THE TASK >>
Can you pull out, unchanged, the lines of the listing below from the one containing "Click the 2025-02-07" through the one containing "(x=295, y=374)", with both of those lines included?

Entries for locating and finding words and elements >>
"""

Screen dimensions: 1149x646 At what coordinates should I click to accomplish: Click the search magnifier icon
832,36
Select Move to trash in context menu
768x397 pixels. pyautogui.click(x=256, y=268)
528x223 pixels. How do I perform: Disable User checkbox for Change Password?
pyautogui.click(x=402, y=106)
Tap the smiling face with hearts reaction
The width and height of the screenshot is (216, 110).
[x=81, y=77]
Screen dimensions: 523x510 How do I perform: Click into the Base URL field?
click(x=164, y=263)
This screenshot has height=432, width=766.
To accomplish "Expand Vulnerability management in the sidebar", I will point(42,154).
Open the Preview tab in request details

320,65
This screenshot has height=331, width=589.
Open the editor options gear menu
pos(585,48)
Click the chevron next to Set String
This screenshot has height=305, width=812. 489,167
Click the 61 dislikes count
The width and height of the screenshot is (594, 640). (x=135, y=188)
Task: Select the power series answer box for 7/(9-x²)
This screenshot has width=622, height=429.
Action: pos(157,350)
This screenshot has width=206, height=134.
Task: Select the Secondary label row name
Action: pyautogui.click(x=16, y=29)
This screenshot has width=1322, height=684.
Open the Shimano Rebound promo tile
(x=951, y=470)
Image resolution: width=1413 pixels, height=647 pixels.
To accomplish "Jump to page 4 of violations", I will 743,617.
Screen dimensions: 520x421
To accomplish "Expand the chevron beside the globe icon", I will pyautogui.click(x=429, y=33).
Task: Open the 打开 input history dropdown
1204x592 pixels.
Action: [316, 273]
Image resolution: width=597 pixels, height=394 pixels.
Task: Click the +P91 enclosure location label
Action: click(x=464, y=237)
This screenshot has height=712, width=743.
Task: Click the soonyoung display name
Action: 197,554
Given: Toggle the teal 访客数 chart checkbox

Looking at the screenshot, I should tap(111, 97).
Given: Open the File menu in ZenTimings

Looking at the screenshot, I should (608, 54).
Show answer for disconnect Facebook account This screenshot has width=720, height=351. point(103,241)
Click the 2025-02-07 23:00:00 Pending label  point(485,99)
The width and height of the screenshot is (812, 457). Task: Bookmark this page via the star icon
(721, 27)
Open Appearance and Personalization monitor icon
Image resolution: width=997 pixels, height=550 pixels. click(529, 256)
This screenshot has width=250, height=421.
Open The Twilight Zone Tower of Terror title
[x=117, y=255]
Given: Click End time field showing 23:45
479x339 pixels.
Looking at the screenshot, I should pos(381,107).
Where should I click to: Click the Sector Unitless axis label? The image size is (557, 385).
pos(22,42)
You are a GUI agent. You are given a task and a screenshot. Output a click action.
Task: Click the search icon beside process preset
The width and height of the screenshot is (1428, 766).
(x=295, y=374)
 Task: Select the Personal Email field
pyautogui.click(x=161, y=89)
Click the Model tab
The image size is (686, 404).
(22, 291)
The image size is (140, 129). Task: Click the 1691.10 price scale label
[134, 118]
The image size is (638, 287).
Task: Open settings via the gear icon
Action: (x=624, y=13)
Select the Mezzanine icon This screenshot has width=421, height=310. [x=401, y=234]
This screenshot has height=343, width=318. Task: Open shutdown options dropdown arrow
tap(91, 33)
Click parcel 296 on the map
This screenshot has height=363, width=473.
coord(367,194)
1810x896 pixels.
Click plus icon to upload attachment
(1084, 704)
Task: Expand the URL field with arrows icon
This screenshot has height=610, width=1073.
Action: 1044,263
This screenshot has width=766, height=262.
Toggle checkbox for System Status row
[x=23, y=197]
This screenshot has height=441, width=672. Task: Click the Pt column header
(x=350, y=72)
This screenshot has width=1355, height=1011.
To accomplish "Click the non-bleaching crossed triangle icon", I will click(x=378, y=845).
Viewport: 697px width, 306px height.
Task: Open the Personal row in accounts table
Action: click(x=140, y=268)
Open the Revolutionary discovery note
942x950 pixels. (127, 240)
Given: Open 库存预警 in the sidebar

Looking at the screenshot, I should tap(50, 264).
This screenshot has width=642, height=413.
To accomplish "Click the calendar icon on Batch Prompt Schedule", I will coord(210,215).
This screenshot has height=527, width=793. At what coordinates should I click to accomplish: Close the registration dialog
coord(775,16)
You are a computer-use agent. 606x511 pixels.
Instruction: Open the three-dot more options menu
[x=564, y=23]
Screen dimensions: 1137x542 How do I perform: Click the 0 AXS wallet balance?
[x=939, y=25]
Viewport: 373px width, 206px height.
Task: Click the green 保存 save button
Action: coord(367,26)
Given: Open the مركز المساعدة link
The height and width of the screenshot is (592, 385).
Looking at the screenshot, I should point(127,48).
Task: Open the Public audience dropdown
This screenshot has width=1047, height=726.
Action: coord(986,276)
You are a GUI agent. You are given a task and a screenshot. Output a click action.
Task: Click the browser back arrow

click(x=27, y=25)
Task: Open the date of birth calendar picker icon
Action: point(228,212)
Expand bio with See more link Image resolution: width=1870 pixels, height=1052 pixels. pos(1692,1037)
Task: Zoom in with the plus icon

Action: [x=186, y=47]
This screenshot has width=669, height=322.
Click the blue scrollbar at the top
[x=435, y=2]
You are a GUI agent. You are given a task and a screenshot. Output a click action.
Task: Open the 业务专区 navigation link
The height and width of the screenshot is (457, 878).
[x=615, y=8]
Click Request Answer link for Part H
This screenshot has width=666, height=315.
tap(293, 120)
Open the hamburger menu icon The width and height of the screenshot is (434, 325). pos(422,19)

"""

PROBLEM SOLUTION >>
Click the 2025-02-07 23:00:00 Pending label  point(485,99)
The width and height of the screenshot is (812, 457). Task: Bookmark this page via the star icon
(721, 27)
Open Appearance and Personalization monitor icon
Image resolution: width=997 pixels, height=550 pixels. click(529, 256)
This screenshot has width=250, height=421.
Open The Twilight Zone Tower of Terror title
[x=117, y=255]
Given: Click End time field showing 23:45
479x339 pixels.
Looking at the screenshot, I should pos(381,107).
Where should I click to: Click the Sector Unitless axis label? The image size is (557, 385).
pos(22,42)
You are a GUI agent. You are given a task and a screenshot. Output a click action.
Task: Click the search icon beside process preset
The width and height of the screenshot is (1428, 766).
(x=295, y=374)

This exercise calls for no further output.